• _PROMPT_: Below are some entries. Repeat exactly the lines from the one with "Click the mean" through the one with "You are a computer-use agent. This", and only those.

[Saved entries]
........

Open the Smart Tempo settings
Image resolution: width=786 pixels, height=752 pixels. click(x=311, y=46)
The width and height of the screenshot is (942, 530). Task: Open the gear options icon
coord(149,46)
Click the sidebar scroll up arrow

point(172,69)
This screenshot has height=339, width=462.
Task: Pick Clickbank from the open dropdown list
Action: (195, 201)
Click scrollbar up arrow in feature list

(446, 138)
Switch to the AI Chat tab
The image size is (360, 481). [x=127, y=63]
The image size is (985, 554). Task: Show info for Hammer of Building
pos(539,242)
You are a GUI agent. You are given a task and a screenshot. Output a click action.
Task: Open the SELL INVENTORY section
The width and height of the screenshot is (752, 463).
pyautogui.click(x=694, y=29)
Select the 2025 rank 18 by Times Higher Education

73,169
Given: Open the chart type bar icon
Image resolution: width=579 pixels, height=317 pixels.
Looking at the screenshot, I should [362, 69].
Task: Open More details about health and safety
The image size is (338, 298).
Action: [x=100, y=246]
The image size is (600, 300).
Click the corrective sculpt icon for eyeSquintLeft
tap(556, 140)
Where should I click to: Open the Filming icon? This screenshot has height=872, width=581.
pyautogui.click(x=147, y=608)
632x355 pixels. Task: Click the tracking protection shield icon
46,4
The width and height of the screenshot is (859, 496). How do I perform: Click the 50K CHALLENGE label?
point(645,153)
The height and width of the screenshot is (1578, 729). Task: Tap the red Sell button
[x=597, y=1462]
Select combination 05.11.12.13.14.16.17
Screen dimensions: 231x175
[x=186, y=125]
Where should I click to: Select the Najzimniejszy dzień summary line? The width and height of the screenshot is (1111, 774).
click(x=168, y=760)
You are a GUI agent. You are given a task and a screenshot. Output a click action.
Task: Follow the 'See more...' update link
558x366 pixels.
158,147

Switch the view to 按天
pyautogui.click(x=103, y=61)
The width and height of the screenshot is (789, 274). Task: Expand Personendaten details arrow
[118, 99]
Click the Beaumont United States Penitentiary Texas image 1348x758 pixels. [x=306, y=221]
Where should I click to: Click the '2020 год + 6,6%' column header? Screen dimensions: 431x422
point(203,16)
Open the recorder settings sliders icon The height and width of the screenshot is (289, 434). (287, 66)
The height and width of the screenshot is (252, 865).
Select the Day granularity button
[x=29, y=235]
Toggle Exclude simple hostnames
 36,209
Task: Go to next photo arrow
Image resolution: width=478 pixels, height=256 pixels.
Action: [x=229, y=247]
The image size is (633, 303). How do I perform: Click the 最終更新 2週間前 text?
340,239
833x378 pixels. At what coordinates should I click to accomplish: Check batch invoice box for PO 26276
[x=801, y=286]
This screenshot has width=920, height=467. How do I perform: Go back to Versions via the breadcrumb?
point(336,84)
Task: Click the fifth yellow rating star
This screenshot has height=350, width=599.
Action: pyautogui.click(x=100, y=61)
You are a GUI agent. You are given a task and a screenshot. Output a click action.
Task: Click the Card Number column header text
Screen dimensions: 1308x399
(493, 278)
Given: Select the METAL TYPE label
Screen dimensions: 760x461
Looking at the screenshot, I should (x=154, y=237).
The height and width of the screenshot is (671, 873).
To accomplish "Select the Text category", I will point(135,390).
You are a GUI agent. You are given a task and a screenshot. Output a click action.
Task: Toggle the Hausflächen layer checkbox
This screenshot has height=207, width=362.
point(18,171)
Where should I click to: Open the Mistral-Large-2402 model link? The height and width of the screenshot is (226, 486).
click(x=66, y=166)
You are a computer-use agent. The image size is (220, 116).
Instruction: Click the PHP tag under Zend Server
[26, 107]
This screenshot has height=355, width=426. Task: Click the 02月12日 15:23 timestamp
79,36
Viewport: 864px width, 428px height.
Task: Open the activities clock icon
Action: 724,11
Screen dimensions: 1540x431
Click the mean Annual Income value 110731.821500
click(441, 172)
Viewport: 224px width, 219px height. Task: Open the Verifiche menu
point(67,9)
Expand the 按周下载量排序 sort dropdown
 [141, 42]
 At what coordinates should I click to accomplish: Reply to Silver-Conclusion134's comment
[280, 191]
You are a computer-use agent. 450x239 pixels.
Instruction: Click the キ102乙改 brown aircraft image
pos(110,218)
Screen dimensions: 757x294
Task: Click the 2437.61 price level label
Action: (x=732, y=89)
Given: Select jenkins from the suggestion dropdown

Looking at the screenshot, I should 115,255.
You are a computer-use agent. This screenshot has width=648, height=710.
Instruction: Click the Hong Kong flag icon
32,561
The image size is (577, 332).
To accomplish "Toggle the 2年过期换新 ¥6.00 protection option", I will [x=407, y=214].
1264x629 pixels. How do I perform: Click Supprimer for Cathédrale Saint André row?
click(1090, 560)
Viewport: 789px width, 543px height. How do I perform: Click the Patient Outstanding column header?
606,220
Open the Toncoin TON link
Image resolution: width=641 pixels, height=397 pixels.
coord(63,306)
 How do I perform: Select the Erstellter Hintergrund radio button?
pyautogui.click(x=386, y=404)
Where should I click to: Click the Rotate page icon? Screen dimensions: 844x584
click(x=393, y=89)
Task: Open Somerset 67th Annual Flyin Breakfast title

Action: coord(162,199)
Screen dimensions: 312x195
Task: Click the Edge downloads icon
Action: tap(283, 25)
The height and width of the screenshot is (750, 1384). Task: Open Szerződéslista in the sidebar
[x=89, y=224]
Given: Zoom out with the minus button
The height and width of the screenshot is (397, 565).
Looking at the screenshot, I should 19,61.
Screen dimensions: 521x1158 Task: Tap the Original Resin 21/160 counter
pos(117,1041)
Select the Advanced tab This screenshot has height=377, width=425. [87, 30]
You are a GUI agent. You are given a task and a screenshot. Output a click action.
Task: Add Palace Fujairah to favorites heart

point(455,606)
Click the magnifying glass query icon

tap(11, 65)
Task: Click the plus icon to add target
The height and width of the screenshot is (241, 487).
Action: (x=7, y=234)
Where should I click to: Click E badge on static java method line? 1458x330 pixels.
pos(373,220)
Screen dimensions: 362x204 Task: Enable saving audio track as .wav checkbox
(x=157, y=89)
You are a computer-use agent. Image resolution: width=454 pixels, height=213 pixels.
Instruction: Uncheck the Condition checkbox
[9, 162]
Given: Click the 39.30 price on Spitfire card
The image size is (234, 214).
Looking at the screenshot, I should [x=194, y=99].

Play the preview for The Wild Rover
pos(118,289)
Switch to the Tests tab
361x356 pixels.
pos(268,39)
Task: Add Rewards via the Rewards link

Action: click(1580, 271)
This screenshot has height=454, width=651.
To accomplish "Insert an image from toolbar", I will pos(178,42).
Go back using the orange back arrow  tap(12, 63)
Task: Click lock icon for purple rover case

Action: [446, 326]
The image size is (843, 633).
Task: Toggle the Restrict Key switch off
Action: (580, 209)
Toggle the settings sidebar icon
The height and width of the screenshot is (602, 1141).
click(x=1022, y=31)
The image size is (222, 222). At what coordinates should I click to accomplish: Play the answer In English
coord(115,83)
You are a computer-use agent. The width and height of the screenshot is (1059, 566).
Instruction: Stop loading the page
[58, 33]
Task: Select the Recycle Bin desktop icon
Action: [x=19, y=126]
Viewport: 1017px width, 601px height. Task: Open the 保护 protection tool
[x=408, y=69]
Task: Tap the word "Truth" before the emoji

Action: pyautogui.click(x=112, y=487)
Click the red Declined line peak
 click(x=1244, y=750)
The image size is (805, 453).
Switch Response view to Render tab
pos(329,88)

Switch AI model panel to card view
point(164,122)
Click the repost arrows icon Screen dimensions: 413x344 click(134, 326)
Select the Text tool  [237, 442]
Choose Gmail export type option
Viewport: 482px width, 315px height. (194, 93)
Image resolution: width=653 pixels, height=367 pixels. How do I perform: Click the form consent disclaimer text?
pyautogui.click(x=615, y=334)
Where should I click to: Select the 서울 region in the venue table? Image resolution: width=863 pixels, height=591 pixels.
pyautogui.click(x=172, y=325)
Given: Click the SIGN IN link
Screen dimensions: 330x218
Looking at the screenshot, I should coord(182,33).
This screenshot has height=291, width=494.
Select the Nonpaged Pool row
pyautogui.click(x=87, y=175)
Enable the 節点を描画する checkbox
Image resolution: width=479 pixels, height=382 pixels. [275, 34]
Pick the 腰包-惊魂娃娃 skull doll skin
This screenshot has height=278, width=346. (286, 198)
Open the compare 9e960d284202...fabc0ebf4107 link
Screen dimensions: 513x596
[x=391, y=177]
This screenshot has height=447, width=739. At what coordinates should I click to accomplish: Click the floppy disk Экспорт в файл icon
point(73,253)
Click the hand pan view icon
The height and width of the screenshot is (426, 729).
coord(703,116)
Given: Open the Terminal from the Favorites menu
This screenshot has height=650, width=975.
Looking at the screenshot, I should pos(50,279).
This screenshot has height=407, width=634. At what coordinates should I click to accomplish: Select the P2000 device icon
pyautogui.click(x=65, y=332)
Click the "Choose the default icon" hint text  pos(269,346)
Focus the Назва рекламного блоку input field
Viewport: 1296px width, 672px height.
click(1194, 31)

........

• _ANSWER TO THIS PROBLEM_:
Click the mean Annual Income value 110731.821500
click(441, 172)
Viewport: 224px width, 219px height. Task: Open the Verifiche menu
point(67,9)
Expand the 按周下载量排序 sort dropdown
 [141, 42]
 At what coordinates should I click to accomplish: Reply to Silver-Conclusion134's comment
[280, 191]
You are a computer-use agent. 450x239 pixels.
Instruction: Click the キ102乙改 brown aircraft image
pos(110,218)
Screen dimensions: 757x294
Task: Click the 2437.61 price level label
Action: (x=732, y=89)
Given: Select jenkins from the suggestion dropdown

Looking at the screenshot, I should 115,255.
You are a computer-use agent. This screenshot has width=648, height=710.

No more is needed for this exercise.